The Llandudno and Colwyn Bay Light Railway Order 1898 authorised the construction of a tramway from Colwyn Bay to Deganwy. There were substantial delays in construction and only a short section of line had been built by 1904. The original company was taken over in July 1906 by the Llandudno and District Electric Construction Company.

Work restarted in 1907 and the line from Llandudno to Rhos-on-Sea was soon ready. On 26 September 1907 the company got permission for services to start, and it opened on 19 October 1907. The section of line to Colwyn Bay, top of Station Road was completed by 7 June 1908 and the final extension to Old Colwyn was opened in 1915. In 1913 the Gloddaeth Avenue (West Shore) to Dale Road was abandoned and the Colwyn Bay - Old Colwyn section was closed in September 1930, being cut back to Abergele Road/Greenfield Road corner on the (then) A55.

==Fleet==

The company livery was red and cream until the late 1920s when it changed to green and cream.

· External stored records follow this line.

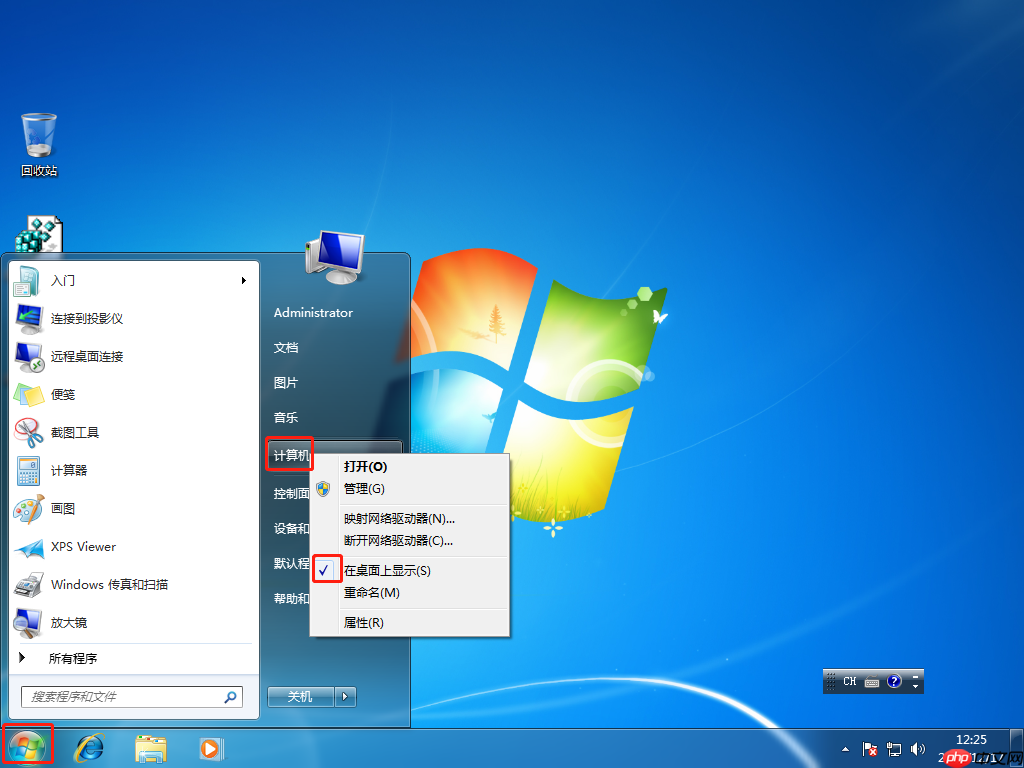Image resolution: width=1024 pixels, height=768 pixels.
Task: Launch the Calculator (计算器)
Action: [x=72, y=470]
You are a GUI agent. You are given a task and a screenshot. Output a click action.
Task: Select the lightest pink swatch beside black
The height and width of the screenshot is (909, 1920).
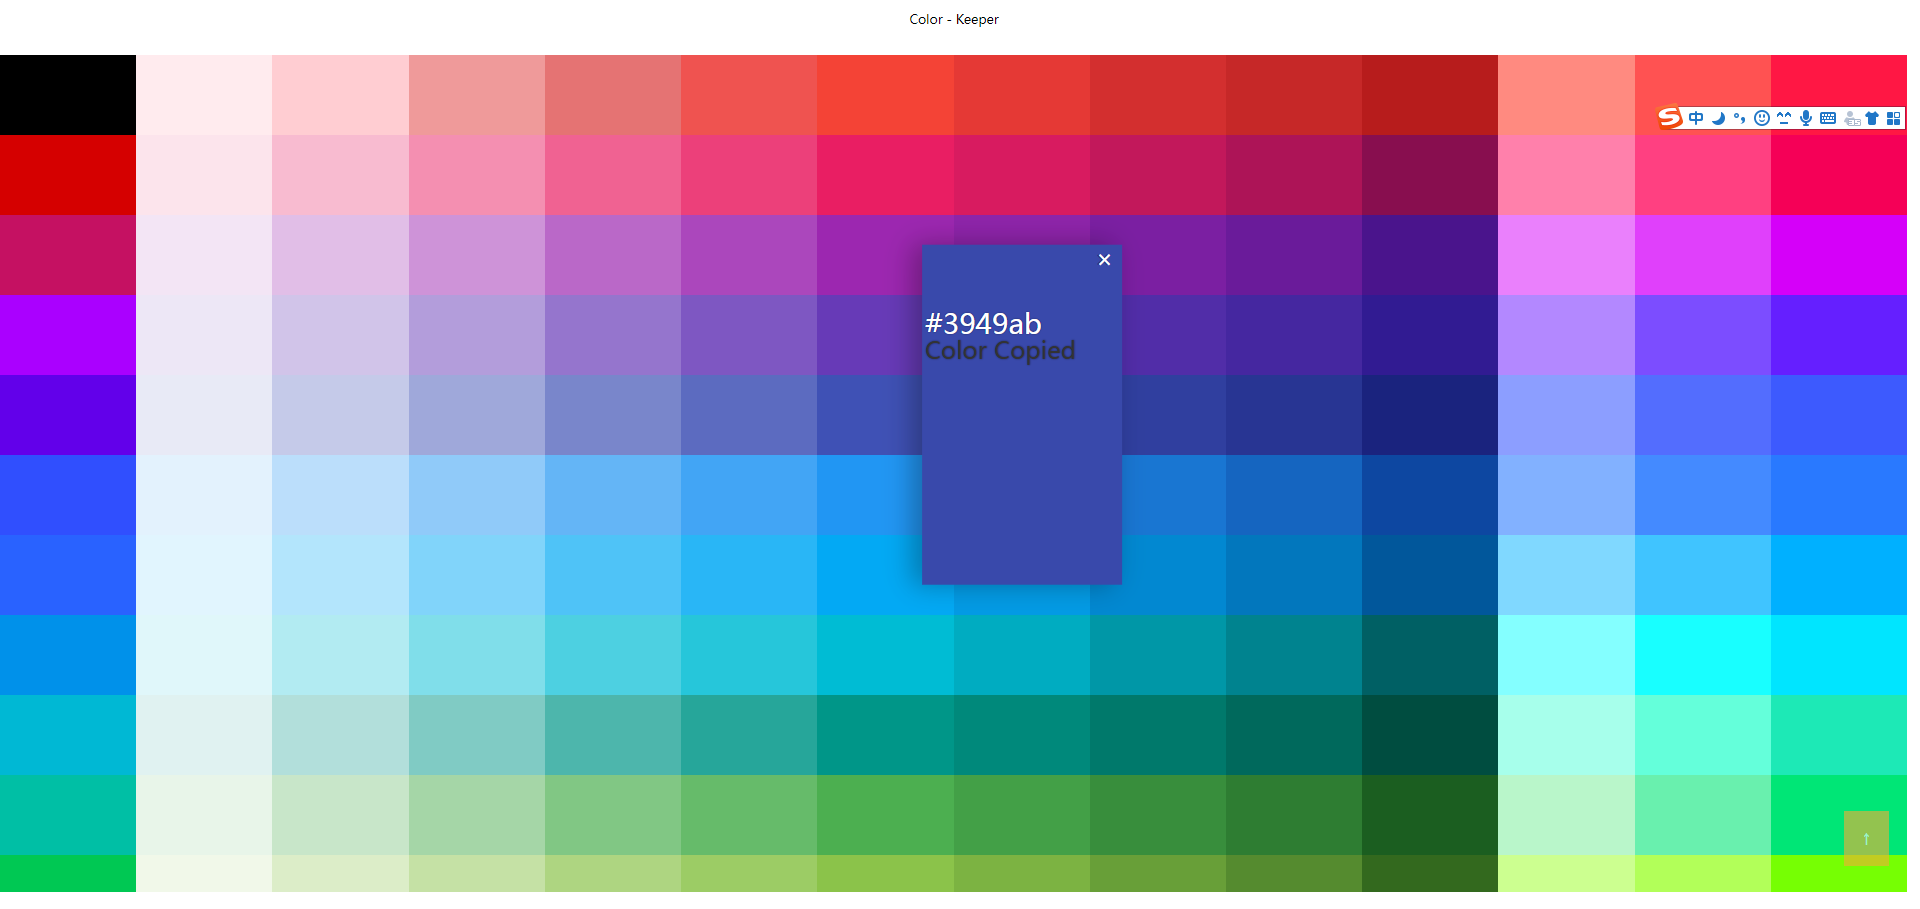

- 1-14 Midland Railway Carriage and Wagon Company 1907.
- 15-18 United Electric Car Company 1909
- 19-22 English Electric 1920
- 23(1) Formerly from Taunton then Leamington tramways, it was bought in 1930 for use as a works car.
- 23(2) Purchased from Bournemouth as a railgrinder/works car 1936. Re-numbered 23A when the trams from Darwen trams entered service in June 1948.
- 23-24 English Electric 1946 (second hand from Darwen Corporation Tramways)
- The original cars of 1907 and 1909 were replaced progressively between 1933 and 1936 by five second hand vehicles from Accrington Corporation Tramways, taking fleet numbers 1 - 5. The remainder, which were not withdrawn in numerical order, with the exception of three which took new numbers 16, 17 & 18, were replaced by ten ex Bournemouth Corporation Tramways open-top double decker trams. These were numbered 6 - 15 at Llandudno. Bournemouth works car, No 55, was also purchased in 1936 for use as a rail grinder/works car. Of the original 1907 survivors, No16 caught fire in 1945 and was withdrawn. 17 and 18 survived until January 1956.

==Closure==

The line suffered from substantial damage in storms in January 1952. Although repairs were carried out, storms the next year did as much damage again. In 1954 the company applied for a licence to convert the service to motor buses. Although the local councils objected, there was little that could be done and the line closed on 24 March 1956.

The Llandudno and Colwyn Bay Tramway Society has restored the body of ex-Bournemouth No126 ( as LCBER replica No7.)which is similar to ten ex Bournemouth trams which did operate on this tramway. (No126 never operated in Llandudno).